## Work instruction
Return only the tail of the data below, word for word: the line with "Task: Click the 安裝 install button" and each line after it through the final one.
[Opening Data section]
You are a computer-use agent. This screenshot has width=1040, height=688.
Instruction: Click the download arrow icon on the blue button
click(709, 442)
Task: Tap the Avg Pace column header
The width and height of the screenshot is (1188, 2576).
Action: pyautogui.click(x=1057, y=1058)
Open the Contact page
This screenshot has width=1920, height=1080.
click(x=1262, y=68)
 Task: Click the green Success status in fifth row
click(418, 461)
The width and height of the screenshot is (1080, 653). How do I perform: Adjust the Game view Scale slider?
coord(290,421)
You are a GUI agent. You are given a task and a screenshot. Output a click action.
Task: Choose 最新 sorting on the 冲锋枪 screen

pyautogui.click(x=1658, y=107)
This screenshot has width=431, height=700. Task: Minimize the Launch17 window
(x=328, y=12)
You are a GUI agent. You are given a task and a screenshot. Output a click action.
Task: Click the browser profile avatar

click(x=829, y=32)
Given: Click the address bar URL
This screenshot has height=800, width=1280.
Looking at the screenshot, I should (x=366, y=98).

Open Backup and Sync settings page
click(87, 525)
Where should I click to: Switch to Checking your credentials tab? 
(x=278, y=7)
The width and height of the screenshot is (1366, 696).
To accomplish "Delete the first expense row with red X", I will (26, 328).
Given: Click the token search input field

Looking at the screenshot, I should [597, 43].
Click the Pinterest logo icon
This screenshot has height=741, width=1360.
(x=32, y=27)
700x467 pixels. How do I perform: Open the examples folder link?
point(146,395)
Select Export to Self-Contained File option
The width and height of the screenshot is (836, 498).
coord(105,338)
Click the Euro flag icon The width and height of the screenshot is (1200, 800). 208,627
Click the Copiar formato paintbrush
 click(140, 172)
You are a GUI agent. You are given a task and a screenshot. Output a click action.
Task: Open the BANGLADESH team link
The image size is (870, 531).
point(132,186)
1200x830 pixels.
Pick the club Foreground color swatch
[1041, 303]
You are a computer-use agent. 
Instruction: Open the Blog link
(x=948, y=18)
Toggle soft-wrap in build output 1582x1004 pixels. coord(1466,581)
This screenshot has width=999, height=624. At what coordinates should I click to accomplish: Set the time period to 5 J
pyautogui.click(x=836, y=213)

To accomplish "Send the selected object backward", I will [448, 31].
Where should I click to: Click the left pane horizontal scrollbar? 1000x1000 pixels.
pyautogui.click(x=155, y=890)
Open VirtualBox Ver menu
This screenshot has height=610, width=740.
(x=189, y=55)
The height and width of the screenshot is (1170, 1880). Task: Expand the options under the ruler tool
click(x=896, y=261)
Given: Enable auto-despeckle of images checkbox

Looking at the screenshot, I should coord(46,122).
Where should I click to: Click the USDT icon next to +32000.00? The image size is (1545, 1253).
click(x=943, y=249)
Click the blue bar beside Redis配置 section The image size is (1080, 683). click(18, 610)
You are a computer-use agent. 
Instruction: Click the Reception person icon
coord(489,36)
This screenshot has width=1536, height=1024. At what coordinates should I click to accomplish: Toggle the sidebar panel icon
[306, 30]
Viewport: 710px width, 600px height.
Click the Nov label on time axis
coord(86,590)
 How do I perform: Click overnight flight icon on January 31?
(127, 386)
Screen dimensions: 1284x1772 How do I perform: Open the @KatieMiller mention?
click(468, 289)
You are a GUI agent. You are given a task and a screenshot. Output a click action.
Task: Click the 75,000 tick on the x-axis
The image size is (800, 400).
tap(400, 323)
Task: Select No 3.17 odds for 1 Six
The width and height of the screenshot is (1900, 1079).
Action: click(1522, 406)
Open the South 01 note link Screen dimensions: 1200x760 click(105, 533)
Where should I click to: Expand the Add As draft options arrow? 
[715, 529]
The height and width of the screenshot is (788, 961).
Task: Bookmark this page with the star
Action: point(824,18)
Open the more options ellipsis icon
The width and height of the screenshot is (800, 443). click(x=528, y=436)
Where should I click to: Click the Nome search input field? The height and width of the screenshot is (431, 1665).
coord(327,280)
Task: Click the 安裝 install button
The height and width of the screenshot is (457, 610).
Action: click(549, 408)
[Closing Data section]
## Expected answer
Task: Click the 安裝 install button
The height and width of the screenshot is (457, 610).
Action: click(549, 408)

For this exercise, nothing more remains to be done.